◆ **Challenge**: Reproduce the lines of the records below verbatim, starting at the line that contains "Click zoom tool on left waterfall heatmap" and ending at the final line of the records, with both of those lines included.

-------- Data shown --------

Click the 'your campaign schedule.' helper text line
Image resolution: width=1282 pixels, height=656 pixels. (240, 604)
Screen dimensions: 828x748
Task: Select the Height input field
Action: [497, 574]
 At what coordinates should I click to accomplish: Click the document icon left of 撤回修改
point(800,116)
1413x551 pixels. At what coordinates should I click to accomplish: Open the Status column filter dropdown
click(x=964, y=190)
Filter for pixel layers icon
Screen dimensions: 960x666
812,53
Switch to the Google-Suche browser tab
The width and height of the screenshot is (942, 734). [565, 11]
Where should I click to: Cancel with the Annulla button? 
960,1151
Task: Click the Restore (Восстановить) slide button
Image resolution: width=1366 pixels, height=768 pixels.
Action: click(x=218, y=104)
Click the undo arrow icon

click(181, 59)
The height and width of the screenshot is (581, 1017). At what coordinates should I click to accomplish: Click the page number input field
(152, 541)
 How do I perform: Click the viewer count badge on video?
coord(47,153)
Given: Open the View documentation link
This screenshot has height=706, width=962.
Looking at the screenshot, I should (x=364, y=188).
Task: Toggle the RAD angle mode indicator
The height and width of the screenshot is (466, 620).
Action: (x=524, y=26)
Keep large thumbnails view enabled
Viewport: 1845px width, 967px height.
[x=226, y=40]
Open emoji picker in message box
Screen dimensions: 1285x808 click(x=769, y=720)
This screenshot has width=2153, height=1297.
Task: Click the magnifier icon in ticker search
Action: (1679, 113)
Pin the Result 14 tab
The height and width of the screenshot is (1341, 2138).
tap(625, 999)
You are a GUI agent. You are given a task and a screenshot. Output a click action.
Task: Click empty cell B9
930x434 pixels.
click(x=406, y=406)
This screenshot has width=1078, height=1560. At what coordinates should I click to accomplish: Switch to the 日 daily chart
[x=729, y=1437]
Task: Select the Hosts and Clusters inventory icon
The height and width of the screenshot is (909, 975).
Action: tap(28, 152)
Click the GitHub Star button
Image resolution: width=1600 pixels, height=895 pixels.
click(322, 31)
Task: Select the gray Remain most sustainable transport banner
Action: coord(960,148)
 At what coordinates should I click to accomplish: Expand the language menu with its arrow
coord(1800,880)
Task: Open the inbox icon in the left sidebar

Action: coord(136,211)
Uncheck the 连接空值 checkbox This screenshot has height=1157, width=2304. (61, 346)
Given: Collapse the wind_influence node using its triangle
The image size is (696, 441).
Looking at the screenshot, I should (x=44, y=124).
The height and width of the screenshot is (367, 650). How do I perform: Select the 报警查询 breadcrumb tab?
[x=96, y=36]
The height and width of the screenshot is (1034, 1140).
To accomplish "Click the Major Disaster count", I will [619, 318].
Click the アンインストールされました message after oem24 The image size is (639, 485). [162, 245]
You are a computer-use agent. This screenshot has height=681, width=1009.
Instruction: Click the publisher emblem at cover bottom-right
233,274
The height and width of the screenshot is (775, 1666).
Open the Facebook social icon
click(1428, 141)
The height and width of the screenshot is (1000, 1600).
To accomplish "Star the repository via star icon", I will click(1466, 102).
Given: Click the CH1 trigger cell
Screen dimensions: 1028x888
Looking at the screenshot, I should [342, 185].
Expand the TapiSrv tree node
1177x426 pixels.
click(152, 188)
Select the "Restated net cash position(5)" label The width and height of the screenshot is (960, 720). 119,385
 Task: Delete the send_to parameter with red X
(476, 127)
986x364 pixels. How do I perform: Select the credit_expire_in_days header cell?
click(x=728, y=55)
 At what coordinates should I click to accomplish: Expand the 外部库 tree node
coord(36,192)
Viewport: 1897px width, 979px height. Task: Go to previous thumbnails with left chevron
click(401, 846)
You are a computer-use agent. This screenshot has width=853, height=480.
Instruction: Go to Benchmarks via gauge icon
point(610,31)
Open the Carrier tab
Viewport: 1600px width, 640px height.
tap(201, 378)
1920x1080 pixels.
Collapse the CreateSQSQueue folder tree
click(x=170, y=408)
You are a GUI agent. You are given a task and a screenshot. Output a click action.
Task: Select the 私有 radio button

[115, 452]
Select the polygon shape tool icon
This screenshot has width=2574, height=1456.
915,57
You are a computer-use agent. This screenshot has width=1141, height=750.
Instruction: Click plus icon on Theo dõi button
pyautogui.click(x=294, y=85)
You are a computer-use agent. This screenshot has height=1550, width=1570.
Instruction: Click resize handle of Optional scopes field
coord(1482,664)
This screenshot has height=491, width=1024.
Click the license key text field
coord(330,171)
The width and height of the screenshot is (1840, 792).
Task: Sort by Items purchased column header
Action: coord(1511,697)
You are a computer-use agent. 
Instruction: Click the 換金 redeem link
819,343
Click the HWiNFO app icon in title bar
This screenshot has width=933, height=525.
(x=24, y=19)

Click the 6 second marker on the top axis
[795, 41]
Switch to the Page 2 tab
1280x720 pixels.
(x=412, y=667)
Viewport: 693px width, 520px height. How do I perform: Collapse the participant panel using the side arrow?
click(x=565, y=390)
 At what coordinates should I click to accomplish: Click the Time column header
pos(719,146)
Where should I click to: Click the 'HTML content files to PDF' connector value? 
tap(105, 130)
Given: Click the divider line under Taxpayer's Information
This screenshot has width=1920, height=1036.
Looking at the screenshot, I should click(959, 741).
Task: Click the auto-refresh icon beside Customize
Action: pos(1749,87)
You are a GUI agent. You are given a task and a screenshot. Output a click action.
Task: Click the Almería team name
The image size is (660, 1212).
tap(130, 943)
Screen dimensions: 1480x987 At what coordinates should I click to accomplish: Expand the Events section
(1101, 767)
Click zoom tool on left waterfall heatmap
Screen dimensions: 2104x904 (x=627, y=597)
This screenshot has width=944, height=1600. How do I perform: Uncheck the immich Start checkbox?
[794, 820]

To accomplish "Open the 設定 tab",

--------

◆ **Response**:
Click zoom tool on left waterfall heatmap
Screen dimensions: 2104x904 (x=627, y=597)
This screenshot has width=944, height=1600. How do I perform: Uncheck the immich Start checkbox?
[794, 820]

To accomplish "Open the 設定 tab",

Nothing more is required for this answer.